WRITE about your favourite player. That should be easy enough, right?

And yet, it’s not. Not for me, anyway. Because there have been ages and stages.

Go all the way back, to way back when, and the kid with a big barnet and short trousers was starry-eyed about Kenny Dalglish. To me, then, he was a bonafide superhero. I don’t mean I compared him to one. I don’t mean he was like one. I mean, he *was* one. Footie’s Clark Kent. Liverpool’s Peter Parker.

The goals, the smiles, the arms stretched wide, that iconic goal at Stamford Bridge. He even had his own cartoon strip in one of the footie magazines. Everyone loved Kenny Dalglish. Or so I thought.

Imagine being the manager of Liverpool FC at 34, still playing, still scoring, while also shouldering the responsibility of being the figurehead for a club as big as this. Dalglish’s reaction to that incomprehensible challenge was to win The Double – and to score the goal that clinched the title to boot.

With everything Dalglish did for Liverpool before and after, and still does – Kenny will always be a hero to me and many more. But now, all these years on, favourite player?

This is where it becomes difficult. My time doting on Dalglish was from afar. He was on the telly, in books and magazines, in The Echo, on a much-played VHS tape – Portrait Of A Natural Footballer.

I’ve since been fortunate enough to meet him. He was warm, friendly, and he still has an aura – a greatness. It’s Kenny Dalglish! The fella with a stand named after him.

But I felt like I missed out, not seeing him in the flesh, at his best. Not being at those packed ends for those special moments.

John Barnes is another. He is hands down one of the most skilful players I’ve ever seen. His balance, his strength, his abilities, his nous, his aerial power. He was magnificent. And I was obsessed with John Barnes. I’m still trotting out the commentaries all these years on.

“Oh my word, what can you do about that?”

I met Barnes once at a sports shop on Bold Street and he signed a poster of him wearing Diadora boots for me. Apart from (eventually) saying my name I didn’t utter a word. I was the definition of star-struck teenager.

Barnes was at a better age for me to share his magical moments with mates. It’s why the commentaries have stuck. We still talk about his great goals, and array of goals, for Liverpool. We always will. Impossible headers, inch-perfect – and nonchalantly delivered – freekicks, mazy dribbles, goals from distance, curlers into the top corner, an overhead kick.

There’s also the education Barnes brought to an Anfield crowd that once regularly spewed out racism. It shouldn’t have mattered that Barnes was black. But it did. And having a black hero helped me, a white lad from a 99 per cent white area, understand that experiences in life aren’t uniform.

That Barnes shrugged off racist abuse and even backheeled away a banana made me love him all the more. He was steely strong, physically and mentally. A winner. Tough. And he was ours.

For years, Barnes was my undisputed ‘favourite player’. And for all those good times I don’t love him any less now.

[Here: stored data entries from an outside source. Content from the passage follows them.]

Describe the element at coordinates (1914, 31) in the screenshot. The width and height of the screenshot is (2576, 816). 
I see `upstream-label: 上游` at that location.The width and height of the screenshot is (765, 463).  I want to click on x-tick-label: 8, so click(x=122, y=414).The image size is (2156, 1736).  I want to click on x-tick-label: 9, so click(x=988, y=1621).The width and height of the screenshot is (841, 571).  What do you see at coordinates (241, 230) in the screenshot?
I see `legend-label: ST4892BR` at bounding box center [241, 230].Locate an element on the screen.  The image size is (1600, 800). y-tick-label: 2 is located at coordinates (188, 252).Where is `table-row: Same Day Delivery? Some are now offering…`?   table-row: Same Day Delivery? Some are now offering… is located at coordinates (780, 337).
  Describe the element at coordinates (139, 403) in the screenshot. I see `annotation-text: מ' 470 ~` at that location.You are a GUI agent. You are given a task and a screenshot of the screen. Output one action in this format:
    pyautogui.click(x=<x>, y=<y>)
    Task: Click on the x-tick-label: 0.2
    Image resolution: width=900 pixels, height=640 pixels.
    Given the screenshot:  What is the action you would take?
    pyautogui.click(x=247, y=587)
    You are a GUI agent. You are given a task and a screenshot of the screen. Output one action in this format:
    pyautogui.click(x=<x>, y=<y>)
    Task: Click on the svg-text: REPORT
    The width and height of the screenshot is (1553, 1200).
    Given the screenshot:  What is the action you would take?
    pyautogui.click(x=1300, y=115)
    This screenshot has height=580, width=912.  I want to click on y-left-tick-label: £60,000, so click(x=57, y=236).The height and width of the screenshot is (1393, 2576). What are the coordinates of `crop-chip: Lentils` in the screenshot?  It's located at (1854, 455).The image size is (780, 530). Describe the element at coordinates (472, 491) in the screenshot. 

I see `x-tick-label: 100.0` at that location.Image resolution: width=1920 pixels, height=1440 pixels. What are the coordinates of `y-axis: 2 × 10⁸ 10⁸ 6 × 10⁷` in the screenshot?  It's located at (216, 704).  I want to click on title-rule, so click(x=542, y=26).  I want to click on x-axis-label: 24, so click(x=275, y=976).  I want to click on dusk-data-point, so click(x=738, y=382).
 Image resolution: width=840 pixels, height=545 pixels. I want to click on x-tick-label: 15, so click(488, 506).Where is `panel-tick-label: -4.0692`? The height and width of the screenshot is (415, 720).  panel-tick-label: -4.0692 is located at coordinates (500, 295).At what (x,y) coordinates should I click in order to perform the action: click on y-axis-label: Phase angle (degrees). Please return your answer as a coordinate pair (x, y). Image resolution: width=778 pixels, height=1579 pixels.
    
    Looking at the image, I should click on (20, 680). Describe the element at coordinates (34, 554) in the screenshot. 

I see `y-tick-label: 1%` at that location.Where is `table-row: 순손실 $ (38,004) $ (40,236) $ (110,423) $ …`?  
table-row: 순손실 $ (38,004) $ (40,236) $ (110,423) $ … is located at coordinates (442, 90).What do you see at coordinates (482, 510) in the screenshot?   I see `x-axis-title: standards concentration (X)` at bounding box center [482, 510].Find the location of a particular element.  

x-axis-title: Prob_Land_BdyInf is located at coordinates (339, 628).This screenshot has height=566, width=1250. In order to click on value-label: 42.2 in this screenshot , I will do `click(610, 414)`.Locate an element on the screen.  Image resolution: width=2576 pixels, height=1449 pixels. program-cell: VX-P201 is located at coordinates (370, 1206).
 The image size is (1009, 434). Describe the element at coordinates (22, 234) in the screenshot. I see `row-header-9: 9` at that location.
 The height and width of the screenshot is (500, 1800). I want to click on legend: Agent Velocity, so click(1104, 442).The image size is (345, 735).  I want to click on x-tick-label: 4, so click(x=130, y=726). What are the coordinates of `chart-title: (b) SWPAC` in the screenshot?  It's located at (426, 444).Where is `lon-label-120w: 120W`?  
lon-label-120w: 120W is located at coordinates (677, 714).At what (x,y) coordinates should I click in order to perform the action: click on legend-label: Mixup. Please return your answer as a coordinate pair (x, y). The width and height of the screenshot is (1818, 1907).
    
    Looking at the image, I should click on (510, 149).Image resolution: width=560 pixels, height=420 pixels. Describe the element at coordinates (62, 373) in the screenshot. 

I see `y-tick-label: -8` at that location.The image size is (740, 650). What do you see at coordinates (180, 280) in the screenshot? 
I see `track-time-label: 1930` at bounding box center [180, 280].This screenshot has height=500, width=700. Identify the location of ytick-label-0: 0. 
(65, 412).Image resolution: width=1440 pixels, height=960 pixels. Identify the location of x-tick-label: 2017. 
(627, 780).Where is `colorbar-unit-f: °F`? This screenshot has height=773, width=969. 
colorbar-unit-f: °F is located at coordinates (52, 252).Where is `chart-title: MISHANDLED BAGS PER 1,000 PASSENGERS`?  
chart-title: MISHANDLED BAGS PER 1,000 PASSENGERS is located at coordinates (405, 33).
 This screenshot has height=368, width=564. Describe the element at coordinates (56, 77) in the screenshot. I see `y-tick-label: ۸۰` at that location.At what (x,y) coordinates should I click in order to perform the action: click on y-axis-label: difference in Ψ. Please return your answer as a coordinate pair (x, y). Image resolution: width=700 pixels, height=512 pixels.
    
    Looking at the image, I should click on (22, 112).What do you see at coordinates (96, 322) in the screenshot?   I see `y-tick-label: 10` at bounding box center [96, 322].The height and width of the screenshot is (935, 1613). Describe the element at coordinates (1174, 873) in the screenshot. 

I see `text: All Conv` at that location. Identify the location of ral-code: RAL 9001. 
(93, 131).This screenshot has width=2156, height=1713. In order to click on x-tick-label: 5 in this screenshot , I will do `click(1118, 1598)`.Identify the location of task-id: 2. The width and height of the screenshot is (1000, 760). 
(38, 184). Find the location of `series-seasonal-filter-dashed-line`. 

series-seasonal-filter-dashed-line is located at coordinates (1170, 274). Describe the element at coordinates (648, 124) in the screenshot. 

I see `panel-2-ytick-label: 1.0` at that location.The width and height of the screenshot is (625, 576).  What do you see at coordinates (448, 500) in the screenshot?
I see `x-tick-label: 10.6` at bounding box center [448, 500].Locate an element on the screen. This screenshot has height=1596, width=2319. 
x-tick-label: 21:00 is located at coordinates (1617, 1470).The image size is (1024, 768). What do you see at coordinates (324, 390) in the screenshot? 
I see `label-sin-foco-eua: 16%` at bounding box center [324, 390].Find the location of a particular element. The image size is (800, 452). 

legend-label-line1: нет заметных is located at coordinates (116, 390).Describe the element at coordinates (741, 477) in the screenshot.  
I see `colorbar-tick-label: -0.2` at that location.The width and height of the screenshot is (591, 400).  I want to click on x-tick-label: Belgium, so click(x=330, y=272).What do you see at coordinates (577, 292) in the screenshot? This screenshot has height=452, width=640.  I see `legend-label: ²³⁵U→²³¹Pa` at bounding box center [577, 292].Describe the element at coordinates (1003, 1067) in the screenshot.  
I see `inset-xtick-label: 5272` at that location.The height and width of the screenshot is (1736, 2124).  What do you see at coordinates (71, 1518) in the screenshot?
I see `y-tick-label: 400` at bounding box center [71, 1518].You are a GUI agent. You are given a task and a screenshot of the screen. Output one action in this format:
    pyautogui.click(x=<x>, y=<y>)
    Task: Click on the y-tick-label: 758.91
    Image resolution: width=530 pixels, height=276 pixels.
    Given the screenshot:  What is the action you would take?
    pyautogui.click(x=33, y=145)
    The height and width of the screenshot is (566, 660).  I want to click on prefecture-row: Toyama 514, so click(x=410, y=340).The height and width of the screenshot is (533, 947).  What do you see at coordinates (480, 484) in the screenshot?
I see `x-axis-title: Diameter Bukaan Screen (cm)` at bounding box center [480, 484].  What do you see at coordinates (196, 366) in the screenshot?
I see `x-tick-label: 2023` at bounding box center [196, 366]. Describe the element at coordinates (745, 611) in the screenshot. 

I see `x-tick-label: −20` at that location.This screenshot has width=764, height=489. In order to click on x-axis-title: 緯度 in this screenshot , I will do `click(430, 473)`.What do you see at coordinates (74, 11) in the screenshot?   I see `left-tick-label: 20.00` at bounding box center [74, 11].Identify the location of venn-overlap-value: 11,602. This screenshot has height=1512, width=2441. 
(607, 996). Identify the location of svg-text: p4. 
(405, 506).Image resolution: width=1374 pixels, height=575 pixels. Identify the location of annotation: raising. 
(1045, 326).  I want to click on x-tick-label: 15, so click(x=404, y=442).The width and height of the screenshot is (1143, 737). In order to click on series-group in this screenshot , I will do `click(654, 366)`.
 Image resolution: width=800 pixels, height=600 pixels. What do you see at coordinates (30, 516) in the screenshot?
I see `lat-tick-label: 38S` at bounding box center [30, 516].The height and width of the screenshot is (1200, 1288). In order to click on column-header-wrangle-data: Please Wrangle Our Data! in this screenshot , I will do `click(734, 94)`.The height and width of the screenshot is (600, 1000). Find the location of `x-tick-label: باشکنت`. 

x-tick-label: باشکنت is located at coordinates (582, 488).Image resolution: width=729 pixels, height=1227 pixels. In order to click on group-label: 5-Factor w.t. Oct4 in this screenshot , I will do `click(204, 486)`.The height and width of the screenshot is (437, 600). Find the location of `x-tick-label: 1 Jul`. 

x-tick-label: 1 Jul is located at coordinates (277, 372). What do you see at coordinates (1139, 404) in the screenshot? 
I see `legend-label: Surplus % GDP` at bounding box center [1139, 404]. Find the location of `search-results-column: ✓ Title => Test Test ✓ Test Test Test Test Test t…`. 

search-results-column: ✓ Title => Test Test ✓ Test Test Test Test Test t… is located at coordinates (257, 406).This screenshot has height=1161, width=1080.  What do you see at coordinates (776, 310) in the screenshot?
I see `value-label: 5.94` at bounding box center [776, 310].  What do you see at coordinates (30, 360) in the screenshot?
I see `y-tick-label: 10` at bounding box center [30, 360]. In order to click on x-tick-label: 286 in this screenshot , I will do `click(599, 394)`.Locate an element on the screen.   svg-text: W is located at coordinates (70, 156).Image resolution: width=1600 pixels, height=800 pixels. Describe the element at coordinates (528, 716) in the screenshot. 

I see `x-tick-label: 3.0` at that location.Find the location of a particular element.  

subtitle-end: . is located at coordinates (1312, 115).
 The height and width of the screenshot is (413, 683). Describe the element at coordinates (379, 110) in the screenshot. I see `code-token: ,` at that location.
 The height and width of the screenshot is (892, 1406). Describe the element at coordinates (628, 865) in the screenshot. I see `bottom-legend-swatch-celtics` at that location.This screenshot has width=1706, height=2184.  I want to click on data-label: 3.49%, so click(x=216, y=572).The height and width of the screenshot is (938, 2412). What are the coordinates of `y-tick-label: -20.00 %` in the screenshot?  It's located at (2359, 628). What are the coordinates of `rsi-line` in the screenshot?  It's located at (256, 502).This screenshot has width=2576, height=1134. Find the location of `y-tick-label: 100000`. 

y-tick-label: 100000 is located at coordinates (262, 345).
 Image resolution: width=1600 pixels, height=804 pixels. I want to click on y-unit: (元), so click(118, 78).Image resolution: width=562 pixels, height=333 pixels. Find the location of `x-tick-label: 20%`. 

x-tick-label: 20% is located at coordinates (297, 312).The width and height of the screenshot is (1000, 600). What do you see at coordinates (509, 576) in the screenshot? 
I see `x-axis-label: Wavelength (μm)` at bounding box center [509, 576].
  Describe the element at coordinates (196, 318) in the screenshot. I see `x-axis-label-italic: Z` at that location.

It’s just that another player came along. One I watched from the very start to the very end. And – as daft as it may sound – it felt like I lived it all with him.

Steven Gerrard was talked about in Huyton long before he was talked about anywhere else. It was generally known who the good players from the area were, and his name was always bandied about when that topic came up.

He was in the same class at school as my mate’s brother. He lived on the estate where I delivered the papers. And his dad drank in the pub where my parents met.

So to see that lad, the lad who bossed it for St Michael’s school, Cardinal Heenan and Whiston Juniors, don a shirt that looked miles too big for him and become a Liverpool first-team player was something special.

A lad from the local area playing for his local club, the club he supported, always has that extra layer of romance, a touch of the Roy of the Rovers, but when he’s walked the same streets, drank in the same pubs, it’s another level.

I was fortunate enough to be there every step of the way, from watching a shy scally grow into his abilities to watching a world-class player that could win a game on his own.

Clearing the ball off the line in the Derby. That Anfield goal against Sheffield Wednesday. Dortmund. Cardiff. Wembley. Olympiakos. Istanbul. Take your pick.

Gerrard poured everything he had into being a Liverpool player. It meant everything to him like it means everything to us.

As well as a showreel of incredible moments, blockbuster goals, juddering tackles, Gerrard offered a connection. Football has come so far from the days of my Anfield debut as a supporter that sometimes it can feel too Hollywood, too detached, too manufactured.

So to have a captain with a Scouse accent, running till he was empty, giving his all, and being able to stand aside the world’s best while wearing the red of Liverpool. What can be better than that?

It was a fairytale. And one I felt like I featured in. And that’s why Steven Gerrard is my favourite player.